Without thinking about it too much I corrected this batch of errors. Now on Niecza the entire file parsed, but I got the error

Unhandled exception: Illegal key signature B minor

Under Rakudo, the same ABC file just appeared to work.

What’s going on here? Well, key signature processing looks something like this (simplified):

    token key-def { <basenote> <chord_accidental>? <mode>? }
token mode { <minor> | <major> }
token minor { "m" ["in" ["o" ["r"]?]?]? }
token major { "maj" ["o" ["r"]?]? }


No space allowed between basenote and mode. So when you invoke parse with that rule on “B minor”, in Niecza it fails, because the entire string was not successfully parsed. In Rakudo it succeeds, because “B” is a valid key signature, and it doesn’t care that the entire string was not parsed. In practice, this means that three of the tunes in the collection got the wrong key signature: B major instead of the correct B minor.

To my mind, Niecza’s behavior is more intuitive. If you’re trying to parse a file, parsing half of it and then silently ignoring the rest is wildly unhelpful behavior. In every use I’ve had for parse so far, I’ve wanted it to parse everything in the string I sent to the function.
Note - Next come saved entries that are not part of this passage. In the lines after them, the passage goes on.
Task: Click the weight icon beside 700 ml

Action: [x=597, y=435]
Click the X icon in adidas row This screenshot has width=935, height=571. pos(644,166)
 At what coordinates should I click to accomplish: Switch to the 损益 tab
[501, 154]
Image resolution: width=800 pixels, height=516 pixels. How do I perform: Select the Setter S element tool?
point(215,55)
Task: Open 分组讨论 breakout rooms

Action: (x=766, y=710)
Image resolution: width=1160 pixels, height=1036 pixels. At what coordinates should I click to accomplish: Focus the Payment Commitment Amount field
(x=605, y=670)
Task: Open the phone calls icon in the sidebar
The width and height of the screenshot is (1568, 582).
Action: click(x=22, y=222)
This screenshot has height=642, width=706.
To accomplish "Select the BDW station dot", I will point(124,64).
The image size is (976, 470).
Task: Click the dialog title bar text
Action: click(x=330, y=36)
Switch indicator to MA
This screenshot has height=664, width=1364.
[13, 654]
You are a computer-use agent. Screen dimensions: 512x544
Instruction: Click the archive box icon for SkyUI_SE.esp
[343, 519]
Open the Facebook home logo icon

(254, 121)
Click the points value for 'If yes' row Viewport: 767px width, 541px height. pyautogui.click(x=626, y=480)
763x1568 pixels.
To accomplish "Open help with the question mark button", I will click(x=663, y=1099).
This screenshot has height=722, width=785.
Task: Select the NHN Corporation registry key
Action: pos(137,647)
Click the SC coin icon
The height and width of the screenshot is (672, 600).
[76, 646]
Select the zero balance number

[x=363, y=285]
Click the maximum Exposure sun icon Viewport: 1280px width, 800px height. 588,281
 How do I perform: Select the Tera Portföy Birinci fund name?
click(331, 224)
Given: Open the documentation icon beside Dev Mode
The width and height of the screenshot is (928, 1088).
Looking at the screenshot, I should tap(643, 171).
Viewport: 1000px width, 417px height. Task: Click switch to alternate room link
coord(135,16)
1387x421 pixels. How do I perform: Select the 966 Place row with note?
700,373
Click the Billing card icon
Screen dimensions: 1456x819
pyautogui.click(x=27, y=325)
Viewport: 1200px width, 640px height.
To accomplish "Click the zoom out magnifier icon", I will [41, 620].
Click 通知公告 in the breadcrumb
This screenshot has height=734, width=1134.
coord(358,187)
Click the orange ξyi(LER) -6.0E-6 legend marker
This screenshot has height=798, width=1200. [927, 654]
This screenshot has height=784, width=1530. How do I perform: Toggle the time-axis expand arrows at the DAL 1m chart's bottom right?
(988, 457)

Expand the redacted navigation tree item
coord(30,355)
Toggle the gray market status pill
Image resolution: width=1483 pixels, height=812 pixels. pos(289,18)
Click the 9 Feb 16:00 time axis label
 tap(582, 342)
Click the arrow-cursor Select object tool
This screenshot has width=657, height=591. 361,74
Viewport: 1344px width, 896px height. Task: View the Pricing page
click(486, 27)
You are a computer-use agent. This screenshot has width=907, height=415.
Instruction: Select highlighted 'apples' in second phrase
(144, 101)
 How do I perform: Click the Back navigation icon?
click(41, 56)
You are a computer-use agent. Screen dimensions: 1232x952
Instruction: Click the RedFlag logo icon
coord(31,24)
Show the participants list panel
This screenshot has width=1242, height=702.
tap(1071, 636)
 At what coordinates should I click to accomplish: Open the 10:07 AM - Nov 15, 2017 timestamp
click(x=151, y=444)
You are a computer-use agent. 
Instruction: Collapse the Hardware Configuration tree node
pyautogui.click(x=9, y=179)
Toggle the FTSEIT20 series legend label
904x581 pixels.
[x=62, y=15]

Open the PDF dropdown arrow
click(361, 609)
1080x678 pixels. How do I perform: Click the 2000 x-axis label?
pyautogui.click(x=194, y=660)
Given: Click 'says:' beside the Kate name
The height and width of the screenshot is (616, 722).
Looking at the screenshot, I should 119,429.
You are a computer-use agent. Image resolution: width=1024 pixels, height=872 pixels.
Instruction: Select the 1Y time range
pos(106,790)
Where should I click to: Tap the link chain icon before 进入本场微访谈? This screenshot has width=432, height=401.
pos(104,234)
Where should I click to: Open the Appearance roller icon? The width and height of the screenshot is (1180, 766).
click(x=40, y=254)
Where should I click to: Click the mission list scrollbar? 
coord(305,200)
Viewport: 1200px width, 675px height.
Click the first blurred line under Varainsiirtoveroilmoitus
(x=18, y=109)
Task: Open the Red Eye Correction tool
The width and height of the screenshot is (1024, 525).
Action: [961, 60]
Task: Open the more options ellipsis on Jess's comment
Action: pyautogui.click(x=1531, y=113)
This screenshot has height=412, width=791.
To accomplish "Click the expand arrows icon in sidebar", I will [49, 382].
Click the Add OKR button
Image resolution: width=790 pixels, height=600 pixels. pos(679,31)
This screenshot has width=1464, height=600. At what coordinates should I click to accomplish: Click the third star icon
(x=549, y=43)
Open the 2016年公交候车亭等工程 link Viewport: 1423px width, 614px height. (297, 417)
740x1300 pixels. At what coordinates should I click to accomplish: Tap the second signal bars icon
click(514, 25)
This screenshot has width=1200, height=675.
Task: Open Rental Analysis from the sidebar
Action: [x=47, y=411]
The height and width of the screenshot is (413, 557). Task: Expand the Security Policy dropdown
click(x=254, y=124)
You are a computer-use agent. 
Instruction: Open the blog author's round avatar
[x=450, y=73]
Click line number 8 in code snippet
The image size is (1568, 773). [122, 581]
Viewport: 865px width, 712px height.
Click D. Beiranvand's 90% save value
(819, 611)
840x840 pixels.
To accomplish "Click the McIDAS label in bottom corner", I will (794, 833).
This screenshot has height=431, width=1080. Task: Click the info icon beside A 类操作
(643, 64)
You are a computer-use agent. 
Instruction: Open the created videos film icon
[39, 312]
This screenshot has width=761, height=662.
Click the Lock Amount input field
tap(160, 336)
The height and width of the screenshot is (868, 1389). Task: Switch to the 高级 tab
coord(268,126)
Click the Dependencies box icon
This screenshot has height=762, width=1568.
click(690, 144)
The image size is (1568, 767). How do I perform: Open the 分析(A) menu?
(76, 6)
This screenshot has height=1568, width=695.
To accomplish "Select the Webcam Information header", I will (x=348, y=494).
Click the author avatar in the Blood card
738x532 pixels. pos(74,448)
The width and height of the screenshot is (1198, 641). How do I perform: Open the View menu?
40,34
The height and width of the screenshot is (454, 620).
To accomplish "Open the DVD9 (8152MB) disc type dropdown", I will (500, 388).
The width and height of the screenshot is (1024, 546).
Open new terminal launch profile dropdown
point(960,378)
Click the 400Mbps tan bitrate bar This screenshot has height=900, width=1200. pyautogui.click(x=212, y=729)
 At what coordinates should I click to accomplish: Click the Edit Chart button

But hey, I understand that some people might have different needs. Can we at least add a flag that will give you a parsing failure if the entire string is not parsed? :all, perhaps?

## STEP Actions

October 16, 2012

I’ve started adding actions to the STEP code, targeted (at least at first) at collecting up the entity instance names in a parameter list to make it easier to analyze what’s in a STEP file.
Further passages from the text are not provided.